To navigate the complexities of today’s economic landscape, the industry must prioritise innovation, particularly by adopting new technologies that enhance operational efficiency.

Digital advancements, notably the integration of AI, are revolutionising how insurance companies interact with their clients – from product creation to claims processing. This shift towards a more digital approach allows insurers to provide responsive, predictive, and available services on demand. As a result, insurers can remain agile in response to economic fluctuations and stay on the front foot when it comes to meeting market demands.

Insuring through geopolitical tensions

Rising geopolitical tensions bring an array of risks – from political unrest to the repercussions of trade disputes and the impact of economic sanctions.

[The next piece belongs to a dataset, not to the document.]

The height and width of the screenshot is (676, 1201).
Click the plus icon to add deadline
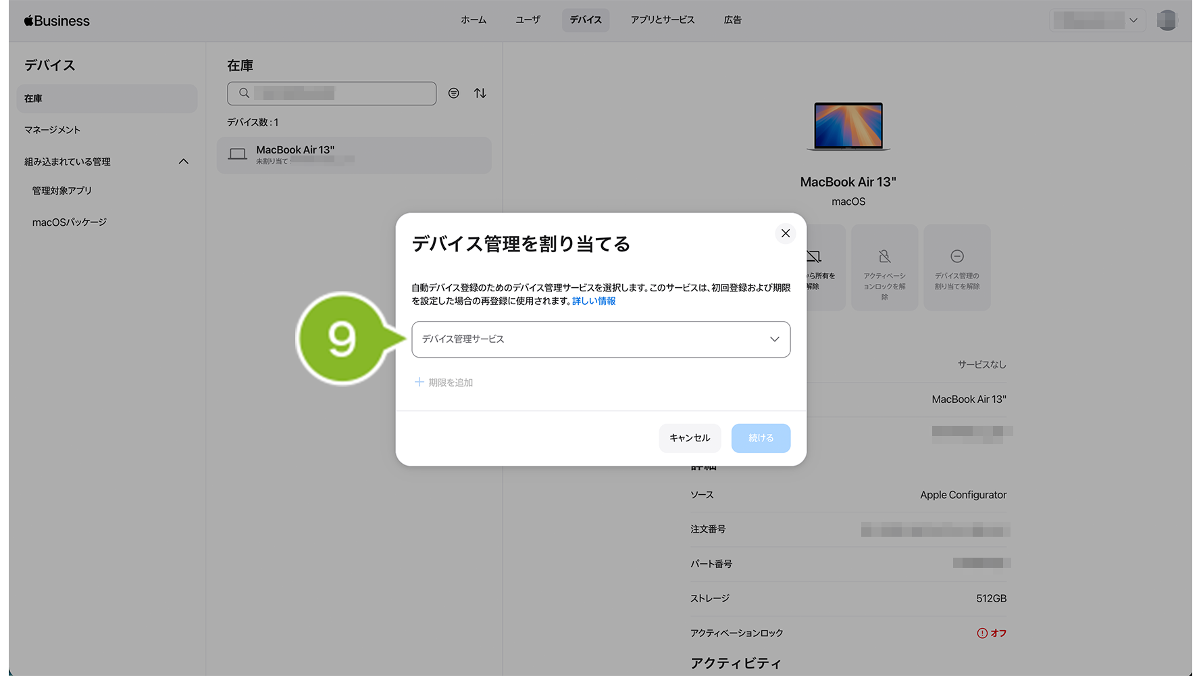(x=419, y=383)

Geopolitical tensions, combined with evolving data requirements and regulatory changes, have added layers of complexity to insurers’ coverage provision. To address these challenges, insurers must develop specialised solutions and tailor their services to individual clients. Such solutions could include analytical tools and robust risk management frameworks to remain adaptive to volatile situations.

Utilising these tools and establishing frameworks is critical for the underwriting process. As risks from multiple sources emerge, such as those associated with threats to health, inflation, and international trade, insurers will need to adopt a new approach that spans multiple lines of business.

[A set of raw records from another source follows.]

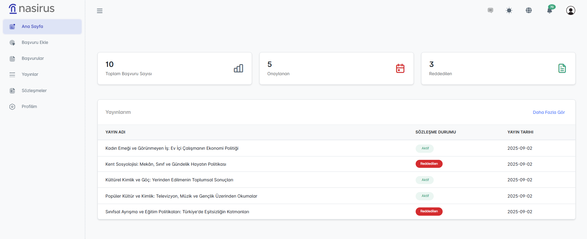Go to Profilim settings page
This screenshot has width=587, height=239.
[29, 106]
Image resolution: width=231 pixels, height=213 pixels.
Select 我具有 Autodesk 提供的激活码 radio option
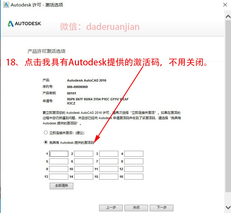[46, 142]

By leveraging real-time data and predictive analytics, insurers can better understand potential risks and tailor underwriting criteria to accurately reflect the geopolitical landscape. This strategy helps insurers minimise risks effectively and identify potential new growth opportunities.

An ageing population

According to Kearney analysis, almost 10 percent of the world’s population was 65 or older in 2020, and by 2030, projections suggest that approximately one in six people will be 60 years or older. This ageing demographic presents both challenges and opportunities for the insurance industry.

One of the primary challenges lies in addressing the increasing demand for longer-term care among older individuals. As life expectancy rises and people live longer, there is a growing need for insurance products that cater to the specific requirements of elderly policyholders, with a big question mark: how to make these products profitable.

However, this challenge brings a golden opportunity for product innovation. With telehealth and remote diagnoses becoming increasingly common, insurers can leverage these advancements to improve their offerings and provide more comprehensive coverage tailored to policyholders’ evolving needs.

As society’s age profile evolves, insurers must also understand how long-term care solutions will vary. Despite the gap narrowing, women outnumber men at older ages, and insurers need to take this into consideration when designing products and services.

Understanding gender-specific healthcare needs is necessary for innovative advancements like genetic manipulation, and insurers must stay ahead by addressing these dynamics and ensuring their offerings resonate with evolving demographics and medical breakthroughs.

The road ahead

2024 will be a pivotal year for the insurance industry. Beyond providing financial security, insurers are tasked with navigating a complex landscape of political, economic, and societal challenges. As such, the industry must focus on staying agile, embracing digital transformation, and understanding emerging risks and opportunities. Only then can they mitigate these threats and unlock new avenues for growth amidst global uncertainty.